>>

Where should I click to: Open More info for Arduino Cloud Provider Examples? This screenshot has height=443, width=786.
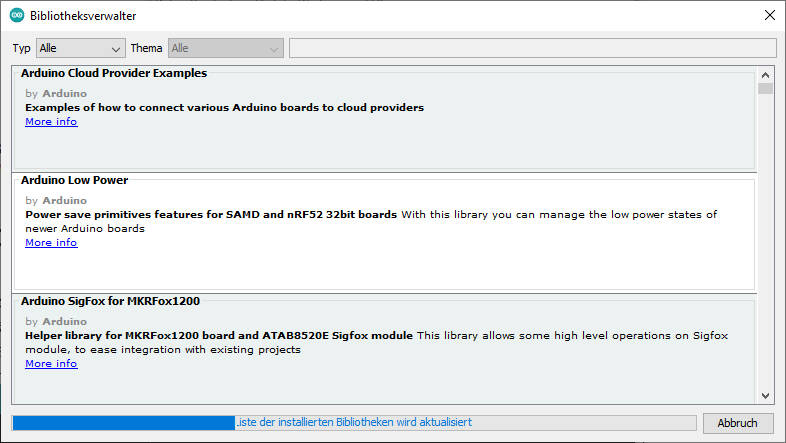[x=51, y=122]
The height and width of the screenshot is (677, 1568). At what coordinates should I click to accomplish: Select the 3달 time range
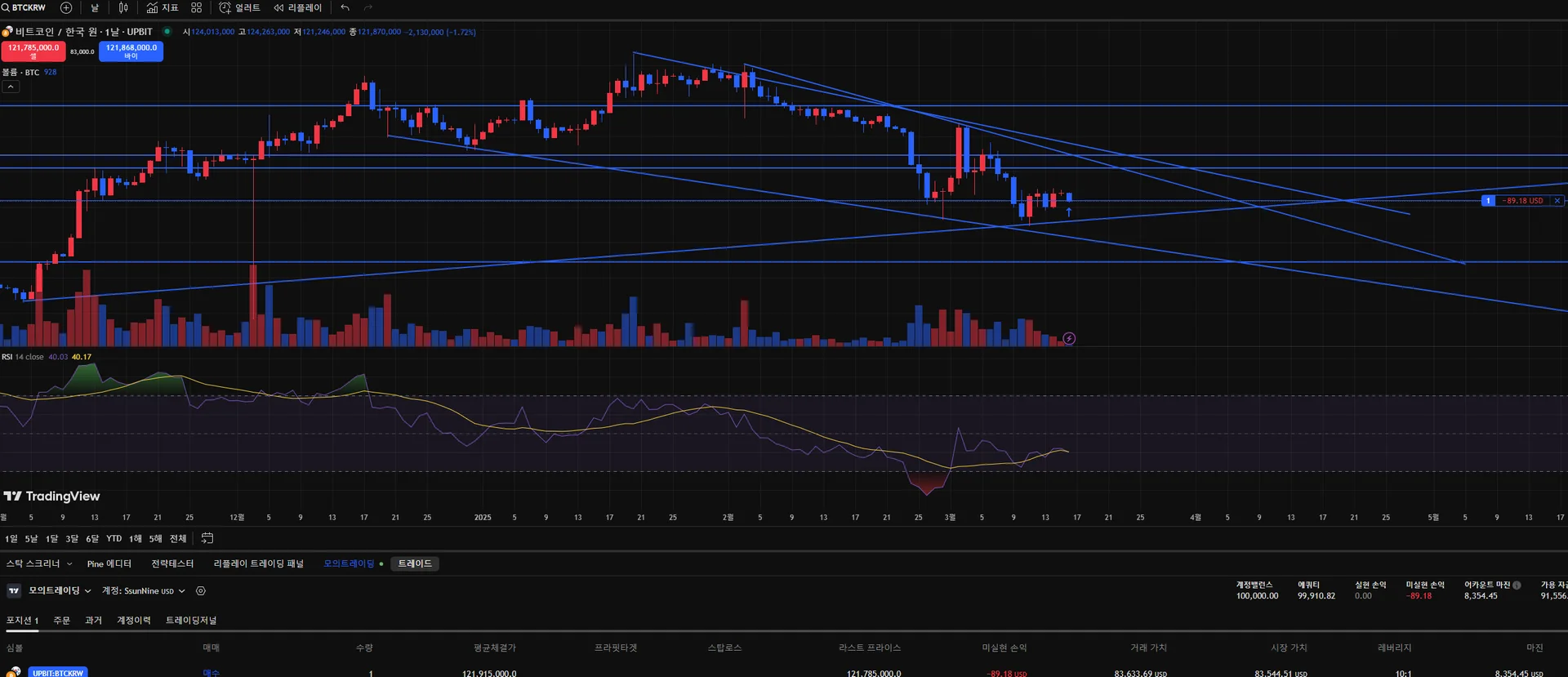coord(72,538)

<<
>>

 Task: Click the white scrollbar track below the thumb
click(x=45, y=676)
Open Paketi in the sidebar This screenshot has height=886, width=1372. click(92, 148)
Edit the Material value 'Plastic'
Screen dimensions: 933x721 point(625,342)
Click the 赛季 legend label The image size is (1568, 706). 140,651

<<
>>

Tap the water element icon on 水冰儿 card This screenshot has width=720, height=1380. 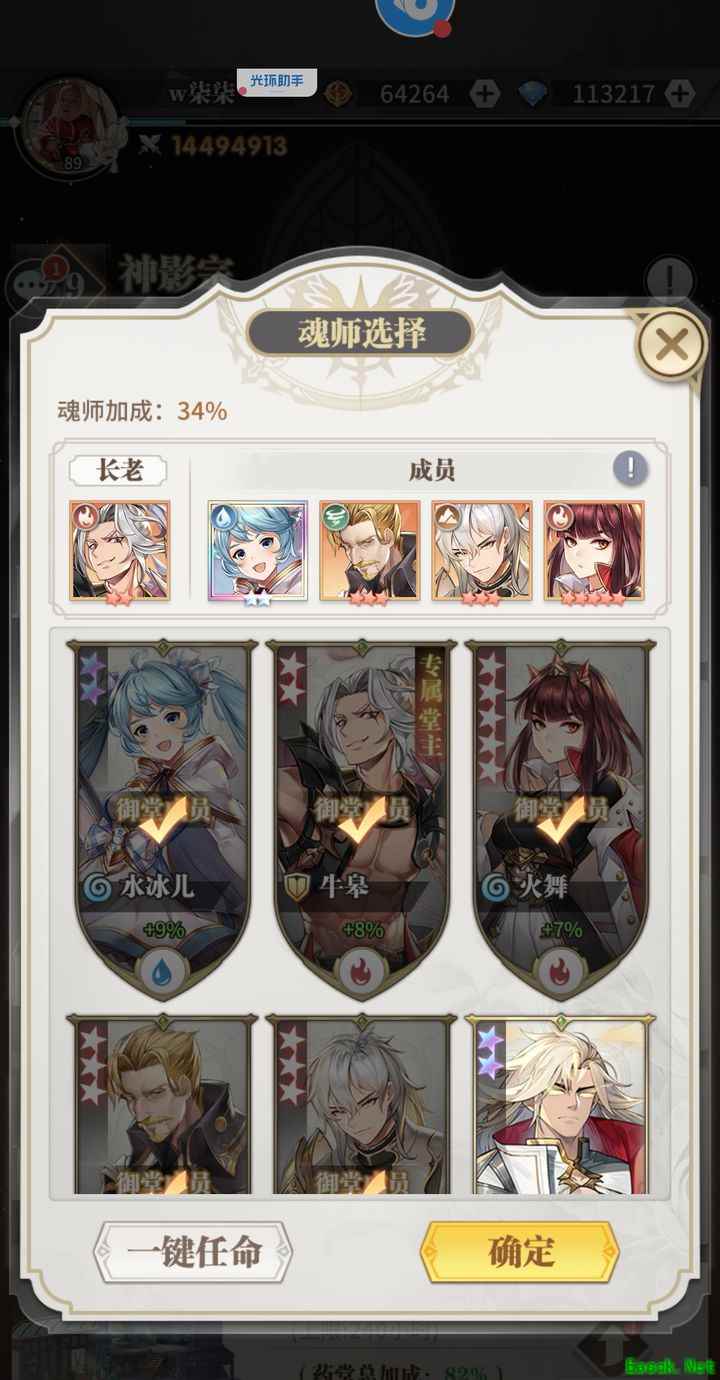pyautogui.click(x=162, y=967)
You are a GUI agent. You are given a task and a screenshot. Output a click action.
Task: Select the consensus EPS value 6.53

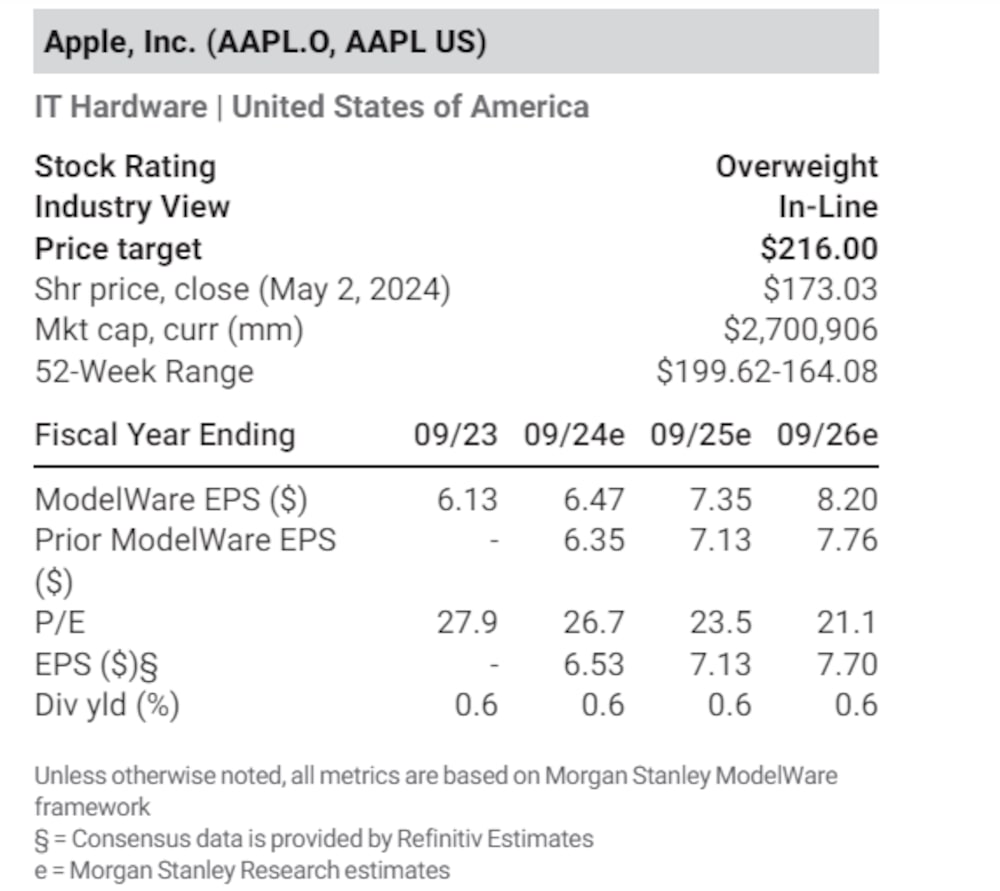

<<

Job>
Please render the data above, from the line with "Edit the Material value 'Plastic'" to the line with "Click the 赛季" (both included), as a JSON list of strings, one string per line and no blank lines.

Answer below>
[
  "Edit the Material value 'Plastic'",
  "Screen dimensions: 933x721 point(625,342)",
  "Click the 赛季 legend label The image size is (1568, 706). 140,651"
]